● **Exercise**
Beginning at the line that holds "Uncheck the Data has header row checkbox" and continuing to the last line of the data below, transcribe every line word for word, without pictures.

━━━━━ Data supplied

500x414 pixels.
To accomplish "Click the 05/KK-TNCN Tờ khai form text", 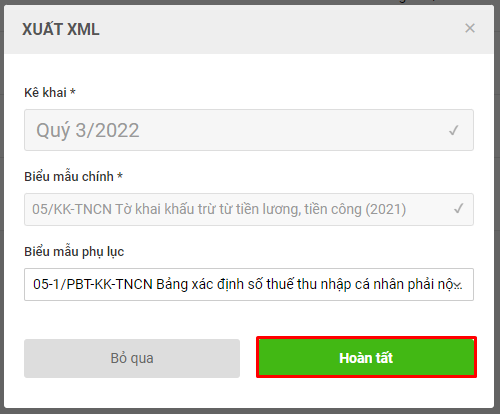I will 219,209.

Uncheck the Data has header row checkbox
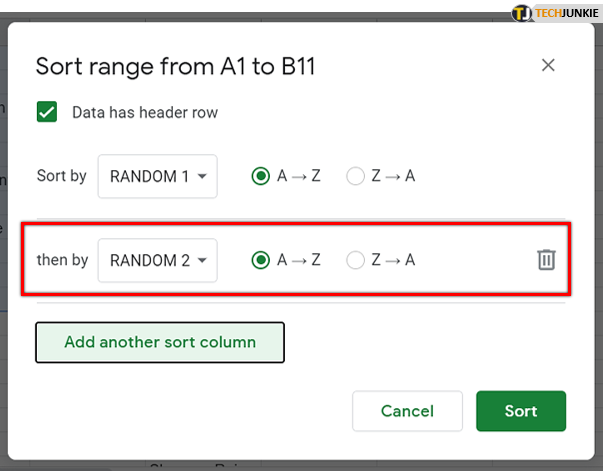(x=47, y=112)
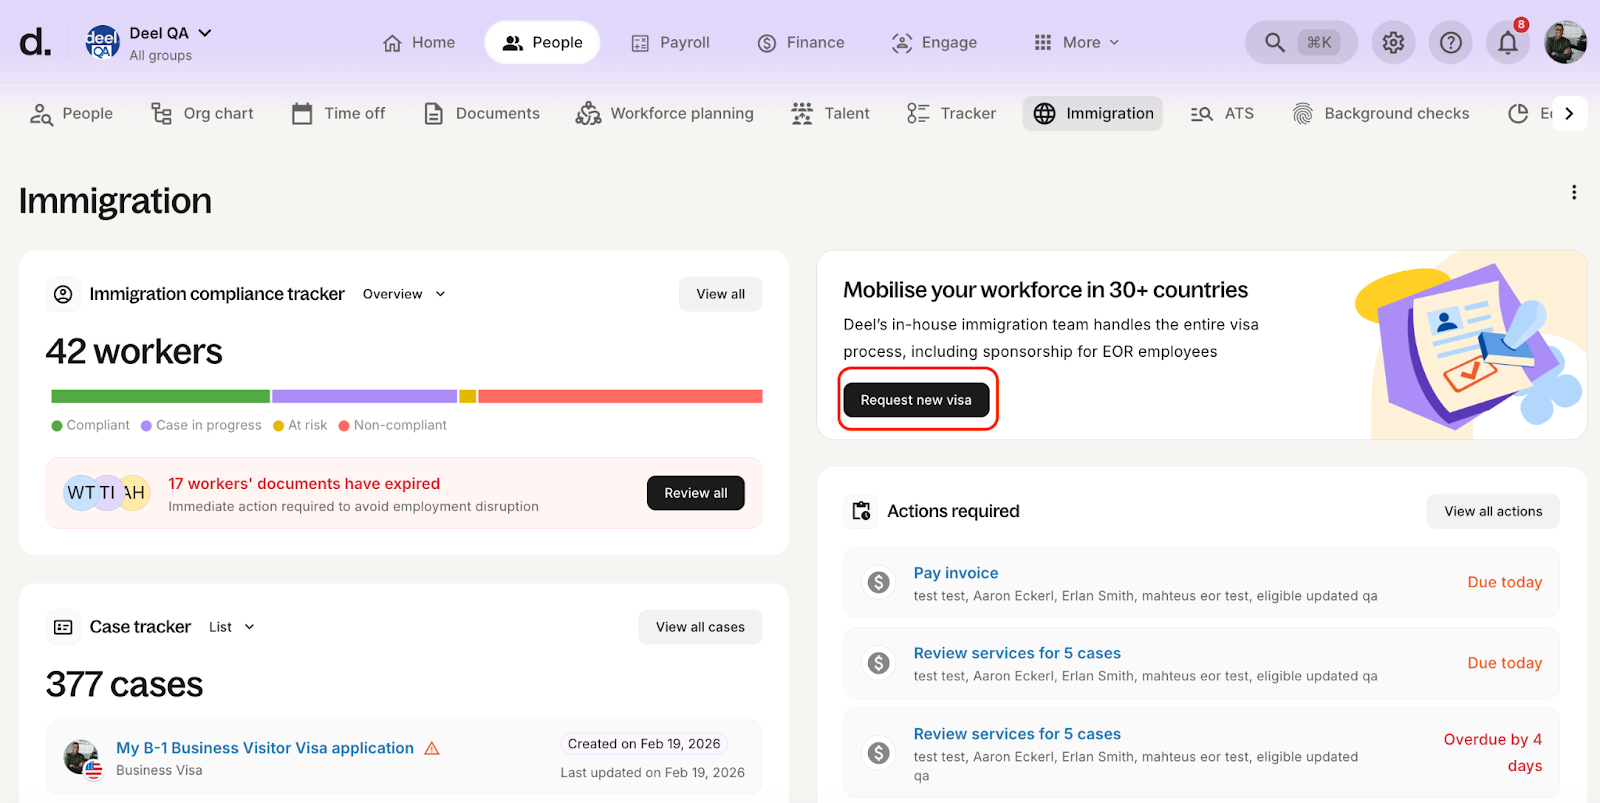Click the user profile avatar
This screenshot has width=1600, height=803.
point(1564,43)
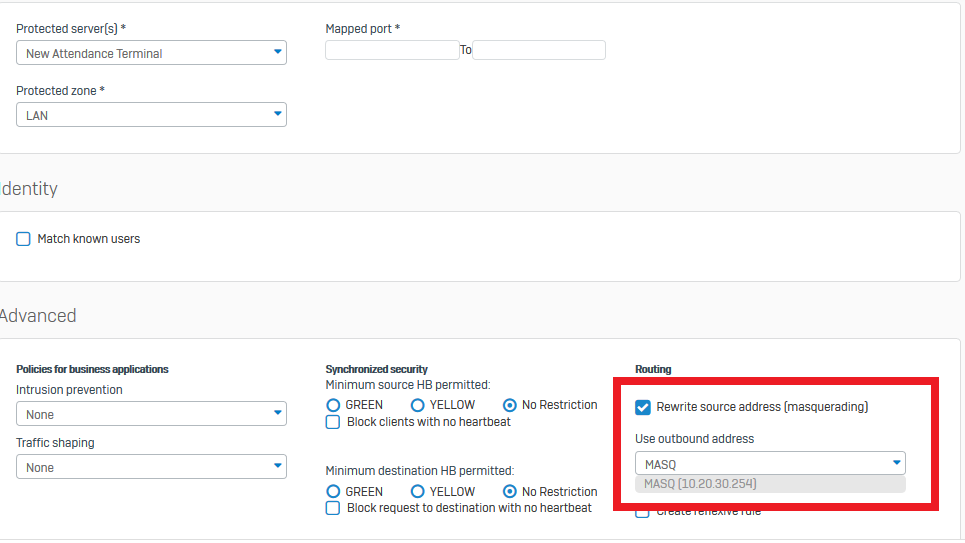This screenshot has height=543, width=965.
Task: Choose No Restriction for minimum source HB
Action: [x=510, y=405]
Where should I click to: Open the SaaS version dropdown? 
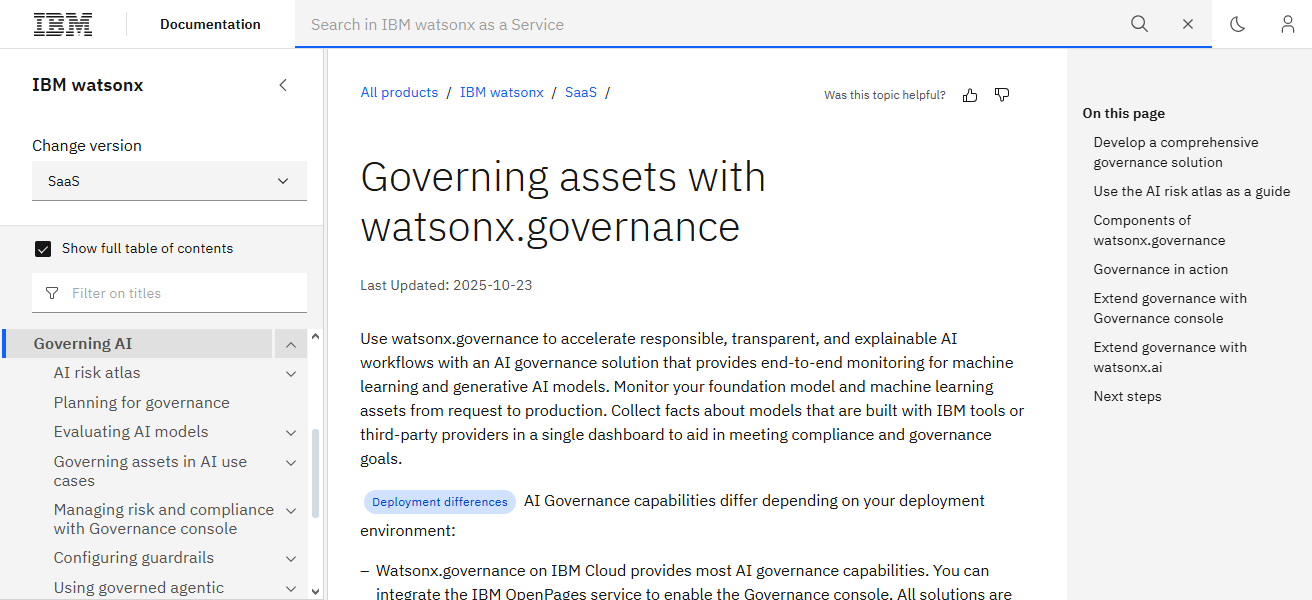click(x=169, y=181)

━━━━━━━━━━

● **Result of the task**
Uncheck the Data has header row checkbox
(x=47, y=112)
Click the user profile avatar
This screenshot has width=1600, height=803.
point(1564,43)
This screenshot has height=543, width=965.
Task: Choose No Restriction for minimum source HB
Action: [x=510, y=405]
Where should I click to: Open the SaaS version dropdown? 
click(x=169, y=181)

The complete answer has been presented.